Re: Generic helper I/O format from Alex Rousskov on 2012-07-04 (squid-dev)

From: Alex Rousskov <rousskov_at_measurement-factory.com>
Date: Wed, 04 Jul 2012 13:02:42 -0600

On 07/04/2012 12:02 AM, Amos Jeffries wrote:
> On 4/07/2012 4:54 p.m., Alex Rousskov wrote:
>> On 07/03/2012 08:10 PM, Amos Jeffries wrote:

>>>>> [channel-ID] (OK/ERR/BH) [key-pairs] <blob> <terminator>
>>>> How will the generic code be able to tell where key-pairs end and blob
>>>> begins?
>>> The generic code will have a format for key-pair of ( 1#token "="
>>> 1#(token / quoted-string) ) [to be finalized still] with a set of known
>>> key names. If the bytes being parsed do not match that format and keys
>>> its not part of the key-pairs.
>> There are two problems with this approach, IMO:
>>
>> * It cannot handle a body that just happened to start with supported
>> key-value pair characters.
>
> This is shared with any body which just happens to start with the "BS"
> token as well.

No, it is not.

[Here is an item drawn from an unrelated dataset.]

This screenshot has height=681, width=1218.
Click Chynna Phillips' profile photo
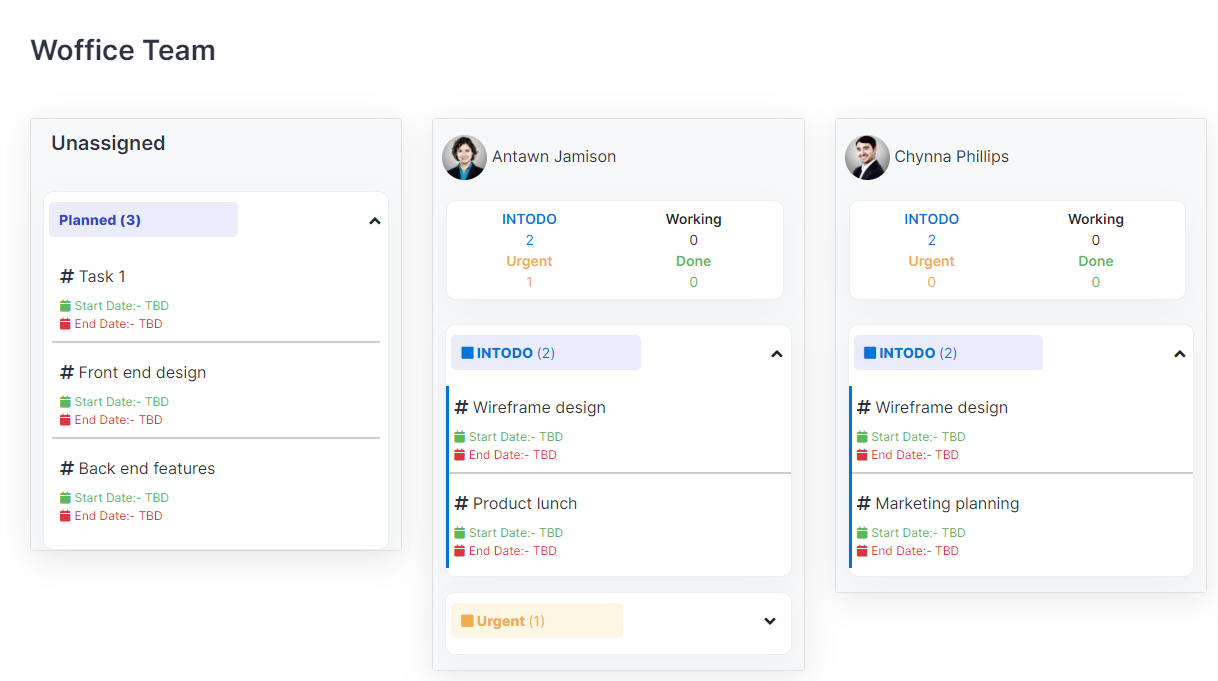point(866,157)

BS is required if the body is present and BS is not a
valid key name. Thus, BS cannot be confused with a start of a key-value
pair _and_ if a body starts with BS as well, there is no problem because
we already know to expect a body there (after BS).

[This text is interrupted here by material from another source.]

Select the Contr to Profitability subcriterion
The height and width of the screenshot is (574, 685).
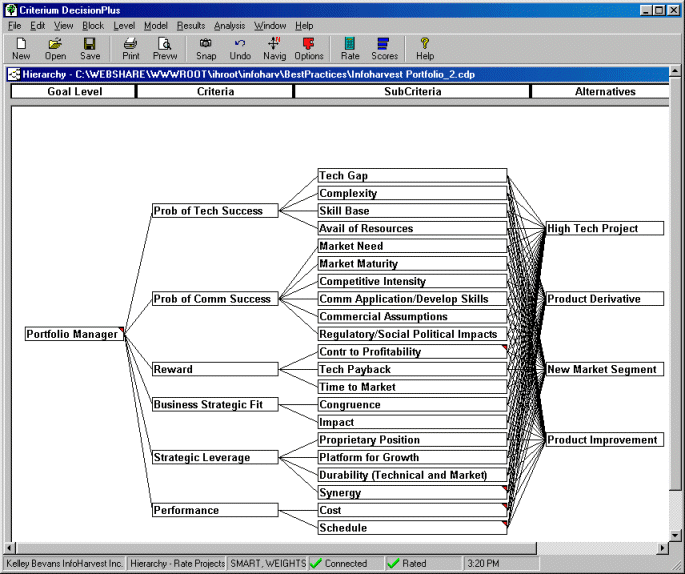click(x=412, y=352)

[ but I am glad you acknowledge this issue with the BS-less approach ]

>> I think we should keep it as simple as possible without causing problems
>> with existing parsers and leaving some room for future extensions:
>>
>> * key/name: alphanumeric char followed by anything except (whitespace or
>> '=' or terminator)
>>
>> * value: either quoted-string or anything except (whitespace or
>> terminator); could be empty
>>
>> The parser strips whitespace and strips quotes around quoted strings.
>> Quoted strings use backslash to escape any octet.

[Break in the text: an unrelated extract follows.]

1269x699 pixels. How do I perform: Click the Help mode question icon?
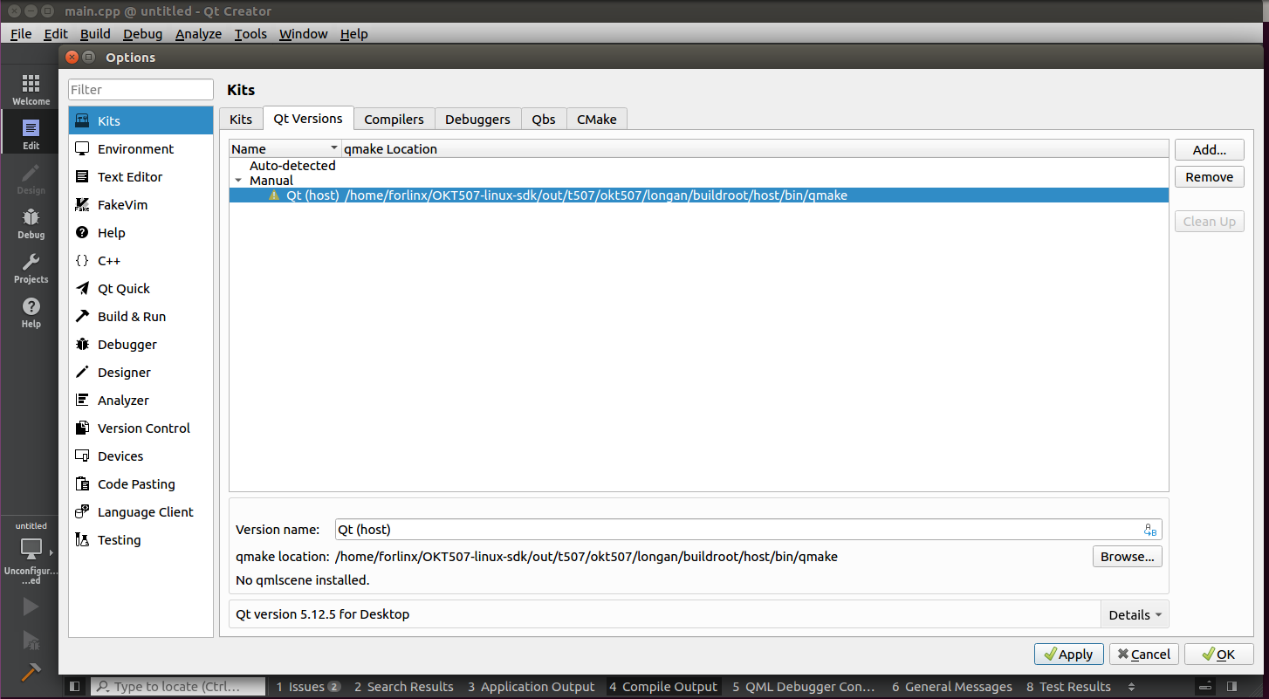click(30, 312)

> Okay. So modelling on the ssl_crtd parser instead of external_acl_type
> parser.

I am trying to model this on the above "as simple as ..." criteria. I do
not really remember the specifics of any particular parser we have (so
adjustments may be necessary).

>>>> If you want one format for all, you probably need something like
>>>>
>>>> [channel-ID] (OK/ERR/BH) [key-pairs] [BS <body>] <terminator>
>>>>
>>>> where "BS" is some special marker that starts all bodies and cannot be
>>>> found in key-pairs. Since any body-carrying message is likely to have
>>>> new lines (and, hence, would need a non-newline terminator), this BS
>>>> sequence could be something like "body:\n", I guess.
>>> We REQUIRE a format that does not rely on new special markers like that
>>> in order to cope with the existing helpers responses in a
>>> backward-compatible way without additional user configuration.
>> When your parser sees "n=v " after ERR and "n" is a known key name, how
>> would it distinguish these two possibilities:
>>
>> * This is a start of a <blob>
>> * This is a key=value pair
>
> The second. *IF* it was in the [key-pair] area directly after ERR.

And how do you decide that IF? It is exactly the same question I asked,
just phrased differently. The BS-less approach does not work (as you
have already acknowledged in the beginning of this email): The end of
"[key-pair] area" is indistinguishable from the beginning of a <blob> in
this case. In other words, you do not know whether the <blob> has
started or not. That is exactly the problem BS is solving (because it is
not a valid key).

>>> Or would you advocate moving the external_acl_type "protocol=N.N" config
>>> option into the helper child object for use by all helpers on
>>> determining what key-pairs and format is accepted?
>> I am probably missing some important use cases, but my generic parser
>> would just call a virtual method for each key=value pair found (with no
>> pre-registration of supported keys) and another virtual method for the
>> <body> blob, if any. It will parse everything using the key, value, and
>> BS formats discussed above.
>
> You mean function pointers right? not virtual methods in the HelperReply
> object?

I did mean virtual methods. The child parsers will form HelperReply's
kid objects by converting key-value pairs and other parsed strings into
helper-specific replies. Those parsers may be integrated with
HelperReply hierarchy or be separate from it. If they are integrated, it
would look like this:

    class HelperReply {
    ...
         virtual void setResult(string);
         virtual void setKeyValue(string, string);
         virtual void setBody(MemBuf);
    };
    ...

    // a sketch of a child implementation of setKeyValue()
    Ssl::CrtdReply::setKeyValue(string k, string v)
    {
         if (k == "foo")
            ... this->foo_ = StringToInt(v);
         else
            HelperReply::parseKeyValue(k,v);
    }

> and um, this is a high-use code path - both in parsing and in
> retrieving the details out of HelperReply.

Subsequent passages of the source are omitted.